Tuesday, June 19, 2007

Father's Day

Yes, I know that Father's Day has already passed, but Ex did something so outrageous on Sunday night that it actually made me laugh once I got past the black, blind rage of fury.

My relationship with my Dad has always been good, but never has he been more of my hero than throughout this grotesque process. When I found out about the granny porn issue, I called my Dad and he made me laugh about it, despite my sadness and disgust. When I fell apart in January and called him in tears (something that I rarely do, because I don't want him to worry), barely choking out the words, "Yes, I need you," he hopped a flight the next day and spent the weekend with me. When Ex financially cut me off 8 months ago and sent me a text message that said something to the effect of, "I'm not giving you a dime, bitch, get a J-O-B," my Dad has always been the first one to ask me if I'm solvent. And by the way, yes, I do have a job.

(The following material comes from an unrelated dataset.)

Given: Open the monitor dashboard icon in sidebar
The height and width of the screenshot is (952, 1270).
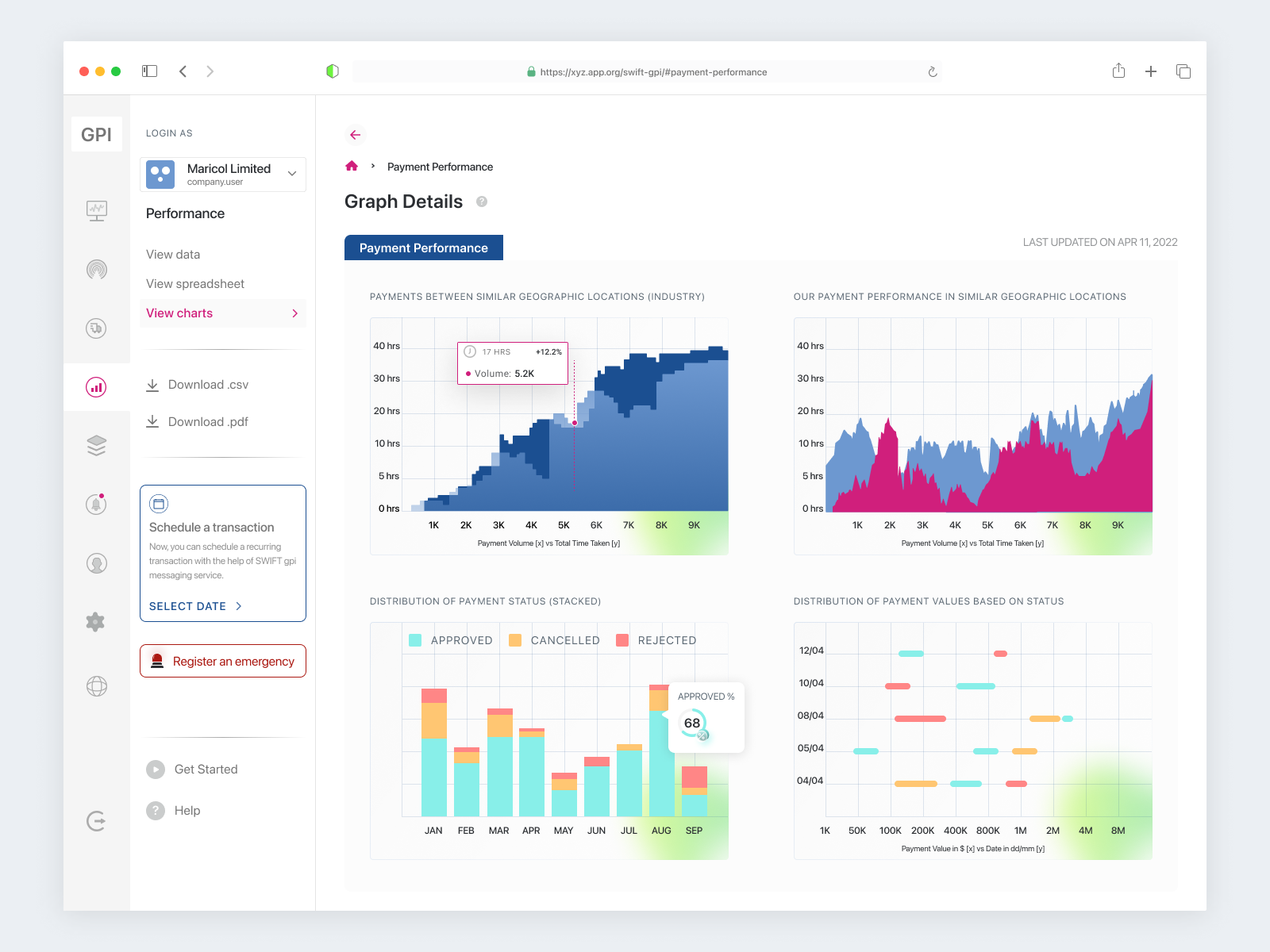Looking at the screenshot, I should 96,210.
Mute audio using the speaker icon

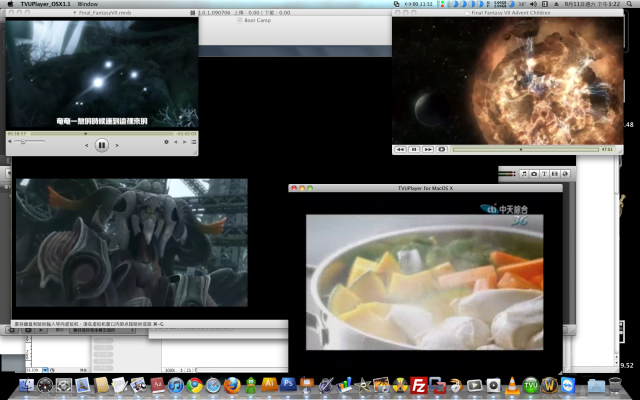(10, 142)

I'll go into details at some point in the future, but it's sufficient at this point to say that I was insanely stupid enough to let myself become financially dependent upon Ex, even though I was completely independent prior to marrying him. Despite my financial dependence upon him (I think I just felt some bile rise at even having to type those ugly, honest words) as I work my way through a Ph.D. program, he came up with a wildly untrue notion that I have a 5 million dollar trust fund. More about that later, but the fact is, I don't have a 5 million dollar trust fund. In fact, I'm currently pretty much broke.

But Ex thinks that I'm rich. He thinks that I'm so rich that I should pay his legal fees. He thinks that I'm so rich that I'm, in his attorney's words in court a couple of weeks ago, "living the life of a rock star." Because Ex thinks that I'm swimming in pools of Benjamins, he had his attorney subpoena my Dad and the trust fund last week (yes, there is one, but no, my sister and I have no access to it until both of my parents no longer walk this mortal coil, God forbid).

My Dad called me last night and said, "I have a question for you. The trust has been subpoenaed. I have no problem with supplying documents, but how would you like the company to handle it? Does Divorce Lawyer have any suggestions?"

Now, I knew this was coming. I was prepared to testify under oath 4 months ago in court with regard to the nature of the trust, but Ex wiggled out of that one as well. I told Ex's greasy attorney that day that I have no access to that fund, to which he replied, "Oh, we'll definitely find that out, because I'm going to subpoena the records." But despite knowing that it was immanent, I was nevertheless appalled last week when my Divorce Lawyer (heretofore "Lawyer") called me and told me that the fund had been, indeed, subpoenaed.

My approach is this... say whatever you need to say about me, do whatever you need to do to me, but do NOT disrespect my parents, my sister, or any of my friends, for that matter. Disrespecting my Dad is even worse to me than if Ex had punched me in the face (which he did not, never laid a hand on me, in fact). I'm a Leo, and we're fiercely protective of those we love, so dragging my Dad into this and embarrassing him in front of his financial adviser is a big no-no, to put it mildly.

But back to Sunday. At this point, the facts were and are as follows: I'm a broke grad student, my Dad has come to my rescue on more than one occasion because Ex has completely cut me off, and Ex has had the disrespect to subpoena my Dad's financials. The week before Father's Day.

Father's Day had almost passed, and I received a text from Ex. Ex never calls, by the way. He only texts, and because of the nature of the texts and the time at which I receive them, I suspect that he's wasted. That will be relevant in the future, but for now what's important is that shortly before midnight on Sunday, Ex's text arrived. It said....

"If u r with ur dad..wish him a happy f-day from me..i will always have the utmost respect 4 him"

I couldn't make this stuff up if I tried.

1 comment:

Sarah said...

seriously, you have the best punch lines. I'm in awe.